# TASK TO CARRY OUT
Starting at the line that contains "You are a computer-use" and ending at the end of the records, reproduce those lines, requests included, and shift every coordinate in the answers by adding 121. Omit the pictures from your output.
# # #
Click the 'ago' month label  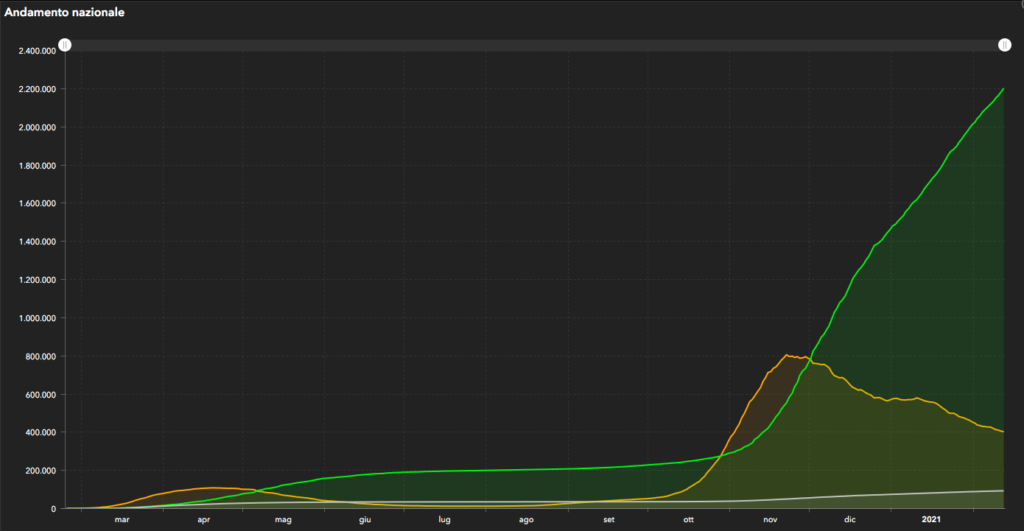(x=526, y=520)
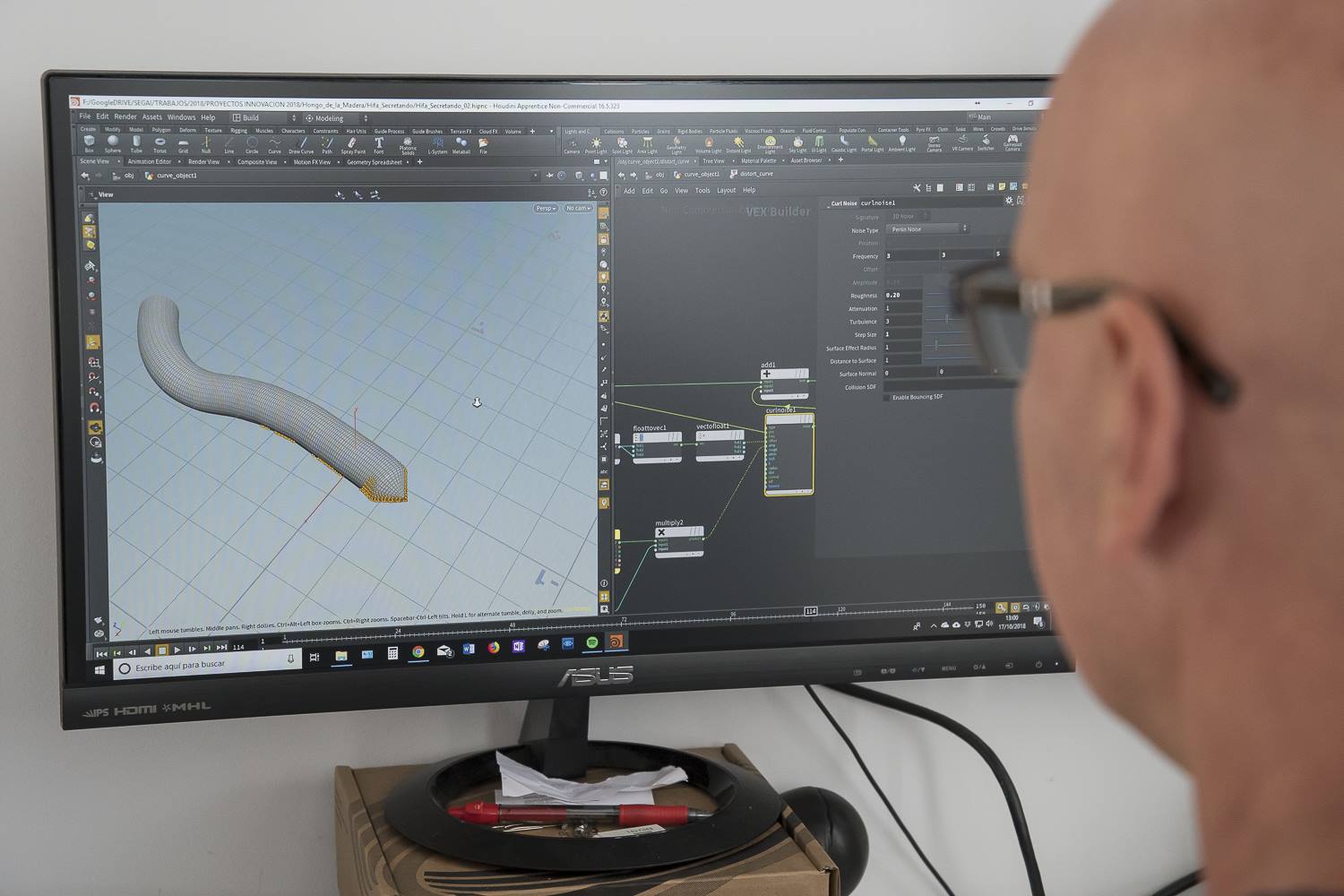Add a Point Light from the shelf
This screenshot has width=1344, height=896.
point(596,145)
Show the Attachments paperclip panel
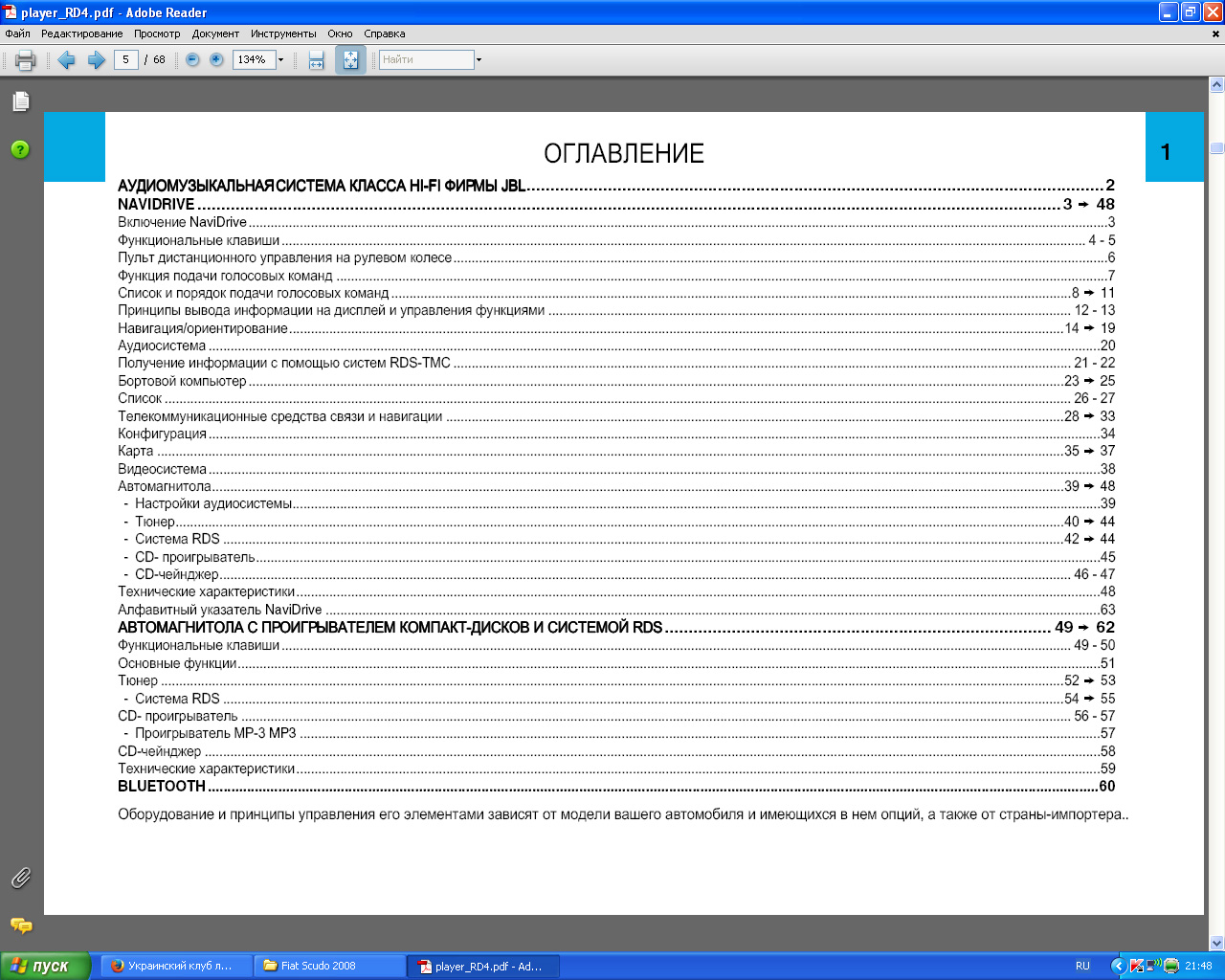 tap(20, 878)
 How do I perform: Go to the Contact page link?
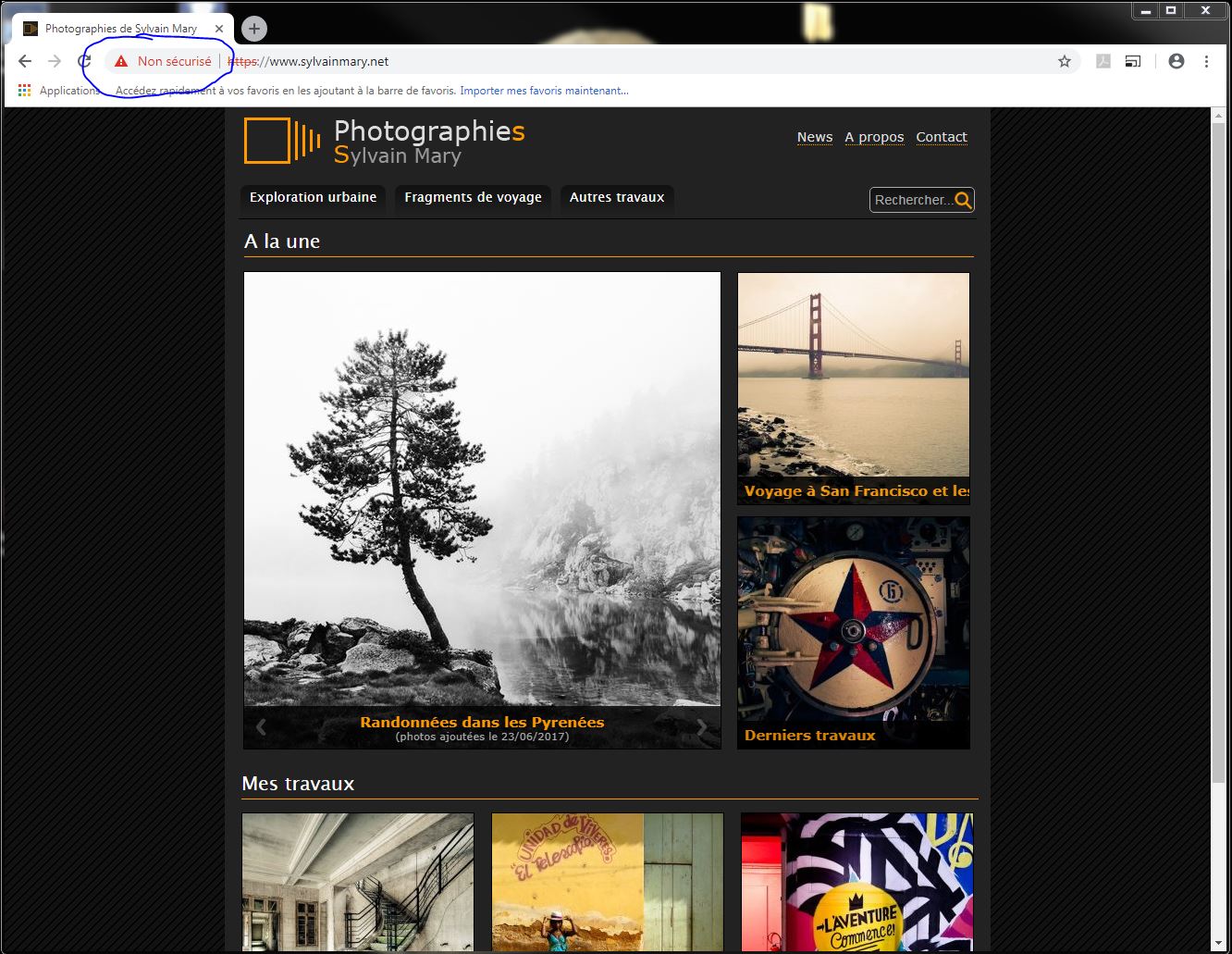point(941,137)
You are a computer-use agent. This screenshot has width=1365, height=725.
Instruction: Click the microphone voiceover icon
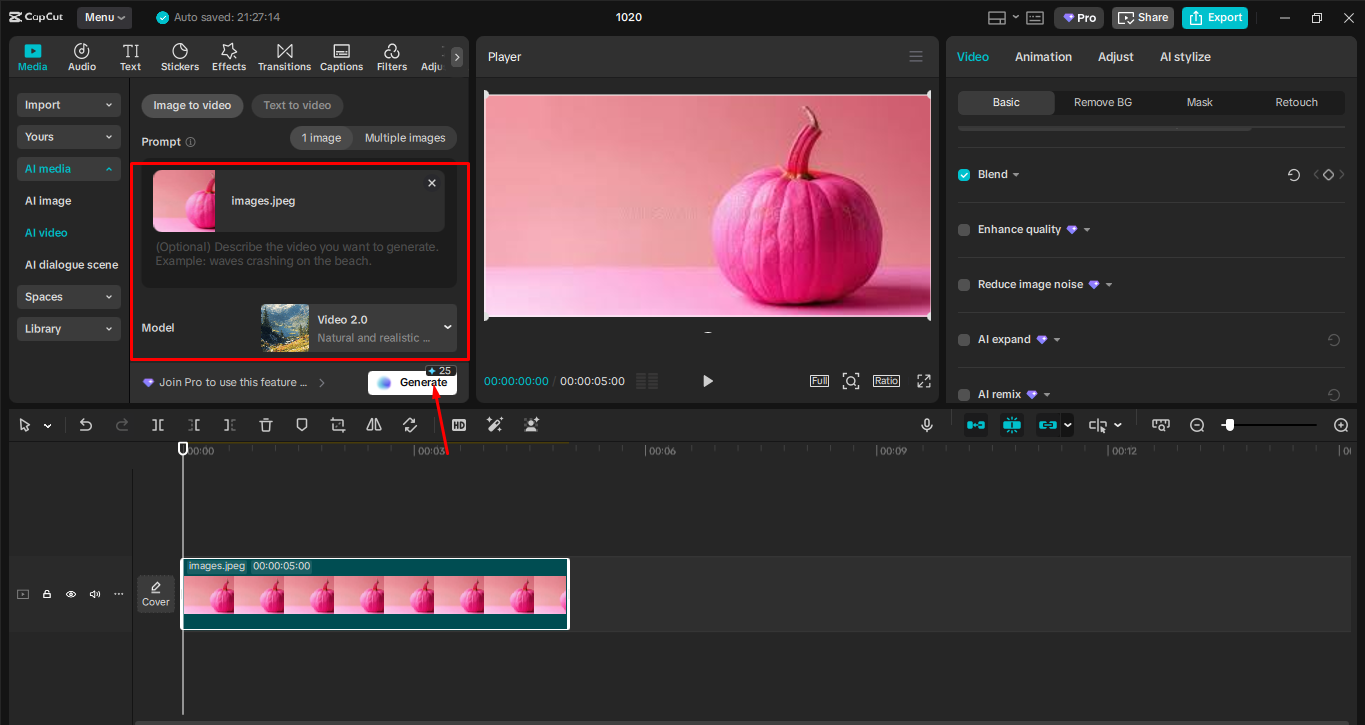pos(927,425)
# # #
# EXERCISE SOLUTION
You are a computer-use agent. This screenshot has width=1365, height=725.
Instruction: Click the microphone voiceover icon
pos(1048,546)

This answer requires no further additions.